Ich habe in Jcreator ein Neues Projekt gemacht und denn Code eingefügt.

wenn ich jetzt auf F7 drücke compiled her , super, wenn ich auf F5 drücke compile Project dann gibts Fehlermeldungen !


Wenn ich aber auf execute FILE geh dann gehts, jedoch öffnet er dann eine DOS BOX .


Kann mir das jemand erklären !?! denke es liegt am code :idea: 

P.S. ich muss dazu sagen ich habe ein Basic-Java Applet Project geöffnet mit dem Assistenten
THX

Hosch

_[Edit by Beni: Codetags eingefügt, Code eingerückt]_


----------



## Hoschi49 (26. Jul 2004)

haste das einrücken automatisch gemacht? wenn ja sag please wie !?!


----------



## Roar (26. Jul 2004)

Hoschi49 hat gesagt.:
			
		

> dann gibts Fehlermeldungen !
> Wenn ich aber auf execute FILE geh dann gehts, jedoch öffnet er dann eine DOS BOX .

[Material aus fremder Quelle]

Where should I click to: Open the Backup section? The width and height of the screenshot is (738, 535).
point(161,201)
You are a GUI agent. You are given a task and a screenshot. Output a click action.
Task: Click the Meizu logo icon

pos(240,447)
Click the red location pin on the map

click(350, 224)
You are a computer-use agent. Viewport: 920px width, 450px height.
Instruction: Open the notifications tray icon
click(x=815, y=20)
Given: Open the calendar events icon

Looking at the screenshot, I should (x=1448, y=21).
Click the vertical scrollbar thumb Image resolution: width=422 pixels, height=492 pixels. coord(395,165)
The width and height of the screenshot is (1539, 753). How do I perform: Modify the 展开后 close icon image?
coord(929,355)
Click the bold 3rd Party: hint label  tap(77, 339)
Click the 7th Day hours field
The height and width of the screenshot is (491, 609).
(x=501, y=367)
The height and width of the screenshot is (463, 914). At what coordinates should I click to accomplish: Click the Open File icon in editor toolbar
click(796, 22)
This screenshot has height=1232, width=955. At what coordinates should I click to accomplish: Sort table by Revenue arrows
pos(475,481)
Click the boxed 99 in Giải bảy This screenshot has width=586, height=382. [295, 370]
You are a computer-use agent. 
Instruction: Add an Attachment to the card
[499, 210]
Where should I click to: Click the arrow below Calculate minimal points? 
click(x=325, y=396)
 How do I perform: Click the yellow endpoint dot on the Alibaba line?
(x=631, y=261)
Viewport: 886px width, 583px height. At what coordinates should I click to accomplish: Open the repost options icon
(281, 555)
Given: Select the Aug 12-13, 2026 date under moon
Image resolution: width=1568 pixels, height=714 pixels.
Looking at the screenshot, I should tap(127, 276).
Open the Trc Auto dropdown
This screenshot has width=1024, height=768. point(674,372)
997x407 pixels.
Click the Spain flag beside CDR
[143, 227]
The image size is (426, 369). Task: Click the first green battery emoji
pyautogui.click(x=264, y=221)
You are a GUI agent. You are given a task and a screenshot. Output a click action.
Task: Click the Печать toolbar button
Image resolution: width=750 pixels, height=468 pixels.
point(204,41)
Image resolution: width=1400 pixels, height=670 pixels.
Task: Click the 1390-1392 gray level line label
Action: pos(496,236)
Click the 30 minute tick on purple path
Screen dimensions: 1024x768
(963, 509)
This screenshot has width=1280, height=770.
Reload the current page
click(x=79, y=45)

was für meldungen? (kein bock code zu lesen)
und: was denkst du denn soltle er sonst machen?


----------



## Hoschi49 (26. Jul 2004)

ich habe mir ne appletansicht gedacht mit appletviewer aber so wies aussieht ist das kein applet nicht wahr !?!

also in java kann ich applets programmieren und sachen die inner dos box ausgegeben werden...


was gibts da noch


sry glaub bin echt noobig  ???:L 

aber bald kommt mein java buch!


beim pdf lesen krieg ich kopgschmerzen :autsch:


----------



## Beni (26. Jul 2004)

Hoschi49 hat gesagt.:
			
		

> haste das einrücken automatisch gemacht? wenn ja sag please wie !?!



 :shock:  Du bist der erste der mal bemerkt, dass sein Post verändert wurde  :applaus: 

Nee, diese 15 Zeilen hab ich noch von Hand gemacht   , aber IDE's wie z.B. <werbung> Eclipse </werbung> können das machen (und noch viel mehr  )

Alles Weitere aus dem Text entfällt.